▶ SEZIONE DI TESTO
Questo è il Ferragosto al Circolo.
Come tutti certamente saprete, il quindici di agosto in Italia si festeggia il Ferragosto e metà della popolazione peninsulare si getta nelle piazze, nei parchi pubblici, nelle piscine per lanciarsi addosso gavettoni, per arrampicarsi sui pali della Cuccagna o per giocare ad infinite tombolate che durano fino al mattino.
Ovviamente anche al Circolo la tradizione veniva rispettata anche se noi ragazzi, come sempre, nel corso degli anni abbiamo mano a mano travisato sempre di più la filosofia “giocosa” del Ferragosto fino a farlo diventare più simile ad un livello di Call Of Duty 3 che ad un banale scambio di gavettoni.
Già la scelta delle armi non era prettamente convenzionale; abbandonati gli scomodi e poco funzionali palloncini, vera tradizione ferragostiana ma inadatti ad una battaglia di stampo blietzkrieg (guerra lampo, ndr) dove era richiesto un grande volume di fuoco con tempi di ricarica ridotti, ed abbandonati in partenza strumenti appariscenti ma poco potenti come i fucili ad acqua, io ed il resto degli scalmanati optamo nel corso degli anni per un qualche cosa che potesse garantirci grandi quantità di acqua e praticità nel trasporto, diciamo un equivalente bellico di un bazooka. La stragrande maggioranza, o almeno quelli che poi sopravvissero negli anni ai Ferragosti del Circolo per poter tramandare testimonianze, scelsero come soluzione offensiva il cestino.
Il cestino era l’arma perfetta per quattro motivi: primo, poteva essere trasportato facilmente; secondo, la ricarica di acqua era relativamente veloce; terzo, il volume di liquido poteva essere in certi casi (cestino grosso unito a stazza muscolare notevole) davvero imponente; quarto, se scaraventato contro un povero malcapitato con il giusto slancio, il gavettone da cestino non era troppo diverso dal prendersi un muro lanciato a folle velocità preso in piena faccia. La sola differenza è che non tutti i giorni si vede un muro muoversi per venirti incontro, mentre il giorno di Ferragosto era molto, molto facile ritrovarsi nel mezzo di un conflitto a fuoco a base d'acqua -che ironia della sorte!-.
L’iter per eseguire un perfetto gavettone del Circolo è il seguente: caricare il cestino fino all’orlo in modo che contenga almeno otto o nove litri d’acqua; sollevare il cestino a mezz’altezza sorreggendo con la mano forte la base e lasciando la mano debole attaccata al bordo dell’arma per permetterne il direzionamento; rimanere nascosti dietro ad un ricovero di fortuna (alberi, muretti, ecc) in attesa della vittima che dovrà essere qualcuno che abbia appena scaricato il suo cestino e quindi inerme; uscire dal nascondiglio e prendere velocità con una corsa a brevi passi per evitare che l’acqua tracimi dal cestino durante lo scatto; scaricare tutto il contenuto del cestino contro la vittima ad una distanza massima di 2 metri, meglio se un metro, sempre in corsa in modo che il muro d’acqua impatti con la massima velocità contro l’obiettivo; sfottere ripetutamente lo sfortunato mentre rantola per terra, guardandosi comunque attorno con la coda dell’occhio per evitare di subire la stessa sorte.

▶ DATI FORNITI
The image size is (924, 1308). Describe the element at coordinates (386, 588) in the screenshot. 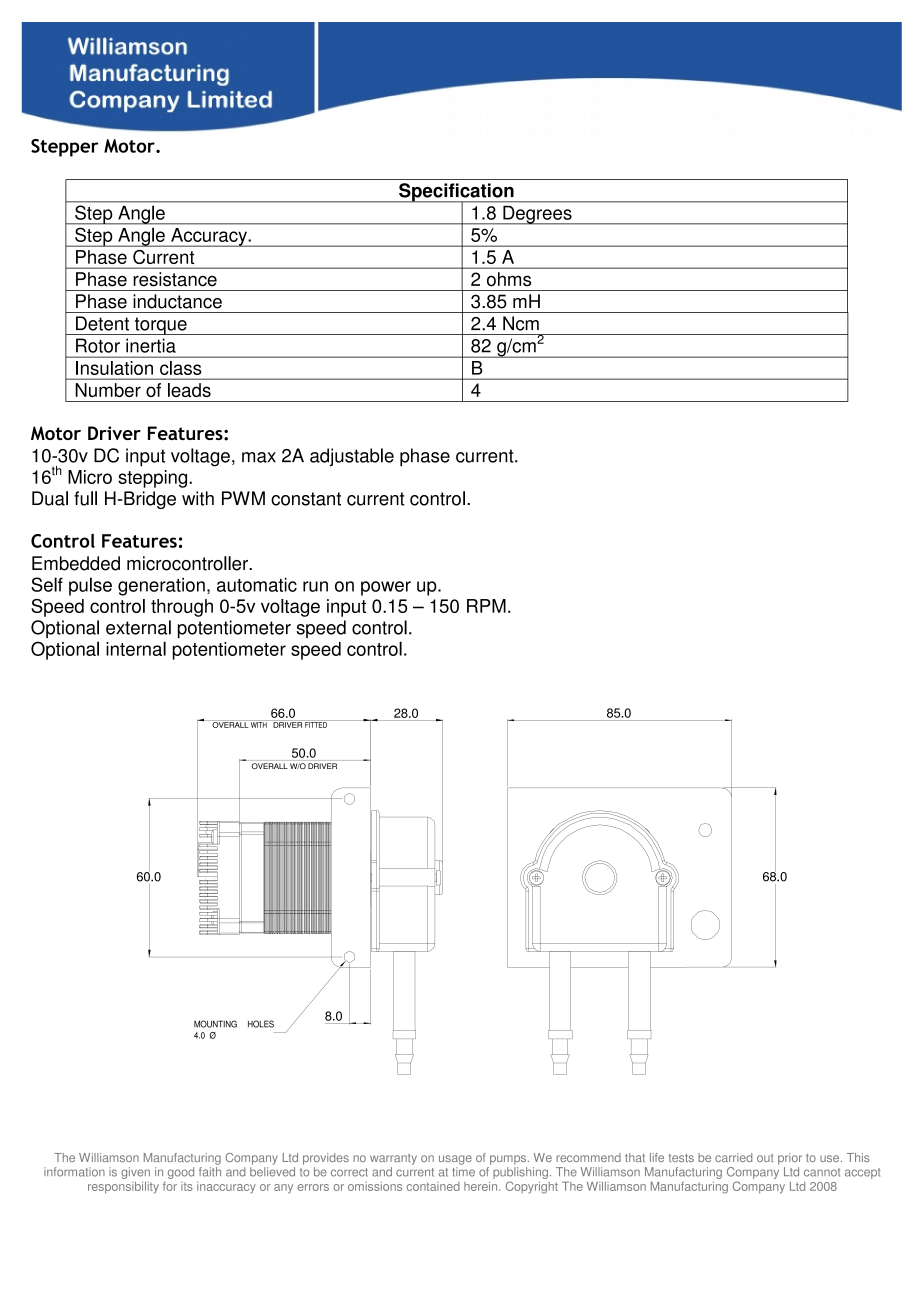

I see `power` at that location.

▶ ESERCIZIO BREVE
Cita il passo del testo sul Ferragosto al Circolo che comincia con "Già la scelta" e termina con "offensiva il cestino.".

▶ SOLUZIONE COMPLETA
Già la scelta delle armi non era prettamente convenzionale; abbandonati gli scomodi e poco funzionali palloncini, vera tradizione ferragostiana ma inadatti ad una battaglia di stampo blietzkrieg (guerra lampo, ndr) dove era richiesto un grande volume di fuoco con tempi di ricarica ridotti, ed abbandonati in partenza strumenti appariscenti ma poco potenti come i fucili ad acqua, io ed il resto degli scalmanati optamo nel corso degli anni per un qualche cosa che potesse garantirci grandi quantità di acqua e praticità nel trasporto, diciamo un equivalente bellico di un bazooka. La stragrande maggioranza, o almeno quelli che poi sopravvissero negli anni ai Ferragosti del Circolo per poter tramandare testimonianze, scelsero come soluzione offensiva il cestino.